Partnership is the relation which subsists between persons
carrying on business in common with a view of profit.
Section 6 of
the Partnership Act defines "business" to
include any trade, occupation or profession.
[23] In
considering whether the Appellants constituted a partnership the
following points should be noted:
(a)
The Appellants registered with the CCRA as a Partnership for the
purpose of the Act.
(b)
GST returns were filed by the Partnership with respect to the
sale of Lot 1 and Lot 4 and GST was paid by the Partnership on
these sales.
(c)
All four Appellants were co-owners of the five lots that were
created by the subdivision.
(d)
All four Appellants transferred the three lots (Lot 1, Lot 2 and
Lot 4) to third parties.
(e)
The Appellants realized a profit on the sale of the three lots to
third parties (Note: Original cost of land $300,000.00). Amount
received by the Appellants from the sale of the three
lots:
Lot
1
$146,000.00
Lot
2
$205,000.00
Lot
4
$128,000.00
$479,000.00
Gross Profit $479,000.00 - $300,000.00 = $179,000.00 (Note: This
profit of $479,000.00 does not recognize the value of Lot 3 and
Lot 5 transferred to the Appellants).
Lot
3
$128,000.00
Lot
5
$128,000.00
$256,000.00
In summary
the Appellants purchased the Property for $300,000.00. After the
subdivision the five lots created by the subdivision had an
estimated fair market value of $479,000.00 + $256,000.00 or
$735,000.00.
[24] In my
opinion the Appellants were engaged in a business with a view of
sharing in the profit when they subdivided the Property and
transferred three lots to third parties and transferred Lot 3 to
the Siblings and Lot 5 to Mr. and Mrs. Ko. I have also concluded
that the Appellants were operating as a partnership when they
subdivided the Property and sold the five lots as outlined
above.

#### STORED RECORDS:

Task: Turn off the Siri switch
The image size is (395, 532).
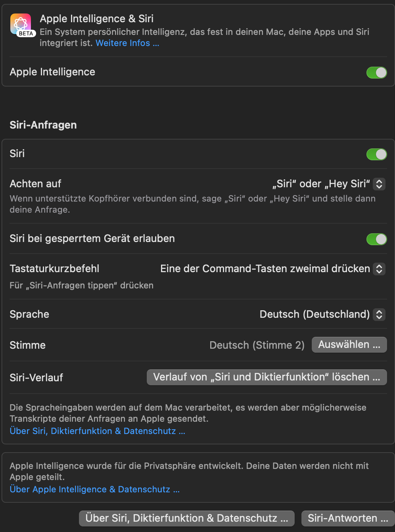Action: pos(376,154)
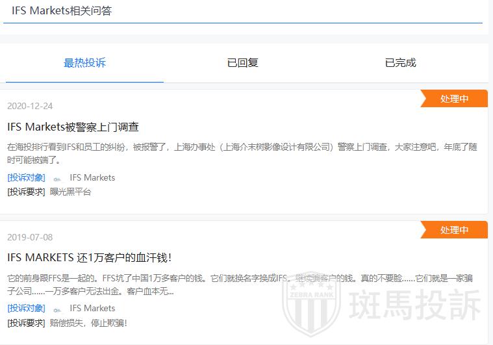Click the IFS Markets logo icon in the 2020-12-24 complaint

[57, 178]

#### TASKS AND EXERCISES:
1. Reproduce the partnership ruling word for word, from "Partnership is the" up to and including "occupation or profession.".
2. Resume the partnership ruling after its final sentence and keep writing it.
The lines above are separate material and have no connection to the partnership ruling.

#### ANSWER SET:
1.
Partnership is the relation which subsists between persons
carrying on business in common with a view of profit.
Section 6 of
the Partnership Act defines "business" to
include any trade, occupation or profession.

2.
[25] Section 133
of the Act defines "Agreement" as supply as
follows:
Agreement as supply - For the purposes of this Part, where an agreement is
entered into to provide property or a service,
(a) the entering into of the agreement shall be deemed to be a
supply of the property or service made at the time the agreement
is entered into; and
(b) the provision, if any, of property or a service under the
agreement shall be deemed to be part of the supply referred to in
paragraph (a) and not a separate supply.
[26] In this
situation the Property in question i.e., Lot 3 was transferred by
the Partnership to the Siblings on December 1, 1998 and Lot 5 was
transferred by the Partnership to Mr. and Mrs. Ko in October
1998. Pursuant to section 133 of the Act the transfer of
Lot 3 is deemed to be a supply of the Property in December 1998
and the transfer of Lot 5 is deemed to be a supply of the
Property in October 1998.
[27] For the
purposes of the period in question "taxable supply" is
defined in subsection 123(1) of the Act to
mean:
"taxable supply" means a supply that is
made in the course of a commercial activity;
Since I have
concluded that the supply was made by the Partnership in the
course of a business or commercial activity as defined in
subsection 123(1) of the Act, we must determine whether
the supply is an exempt supply.
[28]
"Exempt supplies" are defined in subsection 123(1) of
the Act as those supplies included in Schedule V of the
Act. Part 1 of Schedule V concerns supplies of real
property. This provision distinguishes between supplies made by
builders and supplies made by persons who are not
builders.
[29] The
exemption from "builder" status for individuals found
in subsection 123(1)(b) does not apply to the Partnership
because as noted above an "individual" is defined in
subsection 123(1) as a natural person, which the Partnership is
not.
[30] The
Appellant maintains that the supply of Lot 5 comes within the
section 3 exempt category. "Residential complex"
is defined in subsection 123(1) of the Act as
follows:
"residential complex" means
(a)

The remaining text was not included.